→ **Exercise directions**:
Retype the entries. Match them exactly.
──────── Records to process
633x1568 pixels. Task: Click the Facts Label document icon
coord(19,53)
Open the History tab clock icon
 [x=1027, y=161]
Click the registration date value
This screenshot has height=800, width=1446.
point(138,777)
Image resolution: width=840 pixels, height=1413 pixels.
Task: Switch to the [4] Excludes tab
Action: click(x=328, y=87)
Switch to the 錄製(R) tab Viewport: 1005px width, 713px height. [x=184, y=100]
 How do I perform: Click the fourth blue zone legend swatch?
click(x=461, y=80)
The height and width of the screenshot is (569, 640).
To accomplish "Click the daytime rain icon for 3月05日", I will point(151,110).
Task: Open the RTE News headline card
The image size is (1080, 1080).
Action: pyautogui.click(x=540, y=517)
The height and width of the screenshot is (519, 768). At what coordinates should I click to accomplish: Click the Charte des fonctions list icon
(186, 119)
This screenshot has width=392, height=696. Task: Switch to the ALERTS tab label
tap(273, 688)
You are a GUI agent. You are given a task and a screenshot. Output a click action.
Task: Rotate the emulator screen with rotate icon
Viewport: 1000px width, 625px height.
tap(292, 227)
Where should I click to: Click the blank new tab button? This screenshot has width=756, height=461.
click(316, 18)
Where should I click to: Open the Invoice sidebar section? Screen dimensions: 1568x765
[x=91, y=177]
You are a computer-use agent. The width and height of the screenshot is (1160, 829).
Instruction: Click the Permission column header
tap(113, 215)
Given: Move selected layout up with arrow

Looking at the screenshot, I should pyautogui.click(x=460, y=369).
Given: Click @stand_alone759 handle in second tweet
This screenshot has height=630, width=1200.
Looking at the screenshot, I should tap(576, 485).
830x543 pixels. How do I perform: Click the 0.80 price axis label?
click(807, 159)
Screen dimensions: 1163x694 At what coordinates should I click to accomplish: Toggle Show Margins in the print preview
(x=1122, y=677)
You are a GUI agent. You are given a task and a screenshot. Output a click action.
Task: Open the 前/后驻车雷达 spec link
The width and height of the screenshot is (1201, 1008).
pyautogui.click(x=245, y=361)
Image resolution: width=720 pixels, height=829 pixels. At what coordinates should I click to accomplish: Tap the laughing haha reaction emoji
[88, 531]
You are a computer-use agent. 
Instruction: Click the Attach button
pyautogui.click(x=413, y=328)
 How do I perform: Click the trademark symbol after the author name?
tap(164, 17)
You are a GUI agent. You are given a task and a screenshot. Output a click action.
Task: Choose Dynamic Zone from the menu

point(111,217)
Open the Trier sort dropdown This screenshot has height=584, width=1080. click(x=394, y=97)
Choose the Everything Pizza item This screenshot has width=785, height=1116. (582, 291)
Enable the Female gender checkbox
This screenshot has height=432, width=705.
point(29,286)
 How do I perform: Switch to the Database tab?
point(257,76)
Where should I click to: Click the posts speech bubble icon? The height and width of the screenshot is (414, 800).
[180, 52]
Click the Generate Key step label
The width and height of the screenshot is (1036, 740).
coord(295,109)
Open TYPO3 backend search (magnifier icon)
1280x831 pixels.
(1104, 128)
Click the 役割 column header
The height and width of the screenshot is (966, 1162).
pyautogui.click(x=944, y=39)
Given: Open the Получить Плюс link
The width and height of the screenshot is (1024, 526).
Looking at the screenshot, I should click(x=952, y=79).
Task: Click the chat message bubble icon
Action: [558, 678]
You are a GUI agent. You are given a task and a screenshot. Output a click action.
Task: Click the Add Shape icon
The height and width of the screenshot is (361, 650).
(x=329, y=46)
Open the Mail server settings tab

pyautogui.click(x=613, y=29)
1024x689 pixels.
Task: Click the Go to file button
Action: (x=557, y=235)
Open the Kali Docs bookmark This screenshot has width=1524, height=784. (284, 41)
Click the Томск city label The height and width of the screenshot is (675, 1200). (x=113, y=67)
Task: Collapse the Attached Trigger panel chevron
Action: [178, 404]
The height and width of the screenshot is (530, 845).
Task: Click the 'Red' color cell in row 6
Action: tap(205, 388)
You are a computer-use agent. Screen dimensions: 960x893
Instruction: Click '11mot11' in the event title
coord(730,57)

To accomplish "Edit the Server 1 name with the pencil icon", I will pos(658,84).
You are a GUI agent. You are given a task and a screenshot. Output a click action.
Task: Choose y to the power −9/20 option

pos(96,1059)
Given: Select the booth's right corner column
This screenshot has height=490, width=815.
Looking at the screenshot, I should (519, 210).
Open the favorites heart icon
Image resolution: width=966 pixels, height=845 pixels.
────────────────
→ **Task output**:
633x1568 pixels. Task: Click the Facts Label document icon
coord(19,53)
Open the History tab clock icon
 [x=1027, y=161]
Click the registration date value
This screenshot has height=800, width=1446.
point(138,777)
Image resolution: width=840 pixels, height=1413 pixels.
Task: Switch to the [4] Excludes tab
Action: click(x=328, y=87)
Switch to the 錄製(R) tab Viewport: 1005px width, 713px height. [x=184, y=100]
 How do I perform: Click the fourth blue zone legend swatch?
click(x=461, y=80)
The height and width of the screenshot is (569, 640).
To accomplish "Click the daytime rain icon for 3月05日", I will point(151,110).
Task: Open the RTE News headline card
The image size is (1080, 1080).
Action: pyautogui.click(x=540, y=517)
The height and width of the screenshot is (519, 768). At what coordinates should I click to accomplish: Click the Charte des fonctions list icon
(186, 119)
This screenshot has width=392, height=696. Task: Switch to the ALERTS tab label
tap(273, 688)
You are a GUI agent. You are given a task and a screenshot. Output a click action.
Task: Rotate the emulator screen with rotate icon
Viewport: 1000px width, 625px height.
tap(292, 227)
Where should I click to: Click the blank new tab button? This screenshot has width=756, height=461.
click(316, 18)
Where should I click to: Open the Invoice sidebar section? Screen dimensions: 1568x765
[x=91, y=177]
You are a computer-use agent. The width and height of the screenshot is (1160, 829).
Instruction: Click the Permission column header
tap(113, 215)
Given: Move selected layout up with arrow

Looking at the screenshot, I should pyautogui.click(x=460, y=369).
Given: Click @stand_alone759 handle in second tweet
This screenshot has height=630, width=1200.
Looking at the screenshot, I should tap(576, 485).
830x543 pixels. How do I perform: Click the 0.80 price axis label?
click(807, 159)
Screen dimensions: 1163x694 At what coordinates should I click to accomplish: Toggle Show Margins in the print preview
(x=1122, y=677)
You are a GUI agent. You are given a task and a screenshot. Output a click action.
Task: Open the 前/后驻车雷达 spec link
The width and height of the screenshot is (1201, 1008).
pyautogui.click(x=245, y=361)
Image resolution: width=720 pixels, height=829 pixels. At what coordinates should I click to accomplish: Tap the laughing haha reaction emoji
[88, 531]
You are a computer-use agent. 
Instruction: Click the Attach button
pyautogui.click(x=413, y=328)
 How do I perform: Click the trademark symbol after the author name?
tap(164, 17)
You are a GUI agent. You are given a task and a screenshot. Output a click action.
Task: Choose Dynamic Zone from the menu

point(111,217)
Open the Trier sort dropdown This screenshot has height=584, width=1080. click(x=394, y=97)
Choose the Everything Pizza item This screenshot has width=785, height=1116. (582, 291)
Enable the Female gender checkbox
This screenshot has height=432, width=705.
point(29,286)
 How do I perform: Switch to the Database tab?
point(257,76)
Where should I click to: Click the posts speech bubble icon? The height and width of the screenshot is (414, 800).
[180, 52]
Click the Generate Key step label
The width and height of the screenshot is (1036, 740).
coord(295,109)
Open TYPO3 backend search (magnifier icon)
1280x831 pixels.
(1104, 128)
Click the 役割 column header
The height and width of the screenshot is (966, 1162).
pyautogui.click(x=944, y=39)
Given: Open the Получить Плюс link
The width and height of the screenshot is (1024, 526).
Looking at the screenshot, I should click(x=952, y=79).
Task: Click the chat message bubble icon
Action: [558, 678]
You are a GUI agent. You are given a task and a screenshot. Output a click action.
Task: Click the Add Shape icon
The height and width of the screenshot is (361, 650).
(x=329, y=46)
Open the Mail server settings tab

pyautogui.click(x=613, y=29)
1024x689 pixels.
Task: Click the Go to file button
Action: (x=557, y=235)
Open the Kali Docs bookmark This screenshot has width=1524, height=784. (284, 41)
Click the Томск city label The height and width of the screenshot is (675, 1200). (x=113, y=67)
Task: Collapse the Attached Trigger panel chevron
Action: [178, 404]
The height and width of the screenshot is (530, 845).
Task: Click the 'Red' color cell in row 6
Action: tap(205, 388)
You are a computer-use agent. Screen dimensions: 960x893
Instruction: Click '11mot11' in the event title
coord(730,57)

To accomplish "Edit the Server 1 name with the pencil icon", I will pos(658,84).
You are a GUI agent. You are given a task and a screenshot. Output a click action.
Task: Choose y to the power −9/20 option

pos(96,1059)
Given: Select the booth's right corner column
This screenshot has height=490, width=815.
Looking at the screenshot, I should (519, 210).
Open the favorites heart icon
Image resolution: width=966 pixels, height=845 pixels.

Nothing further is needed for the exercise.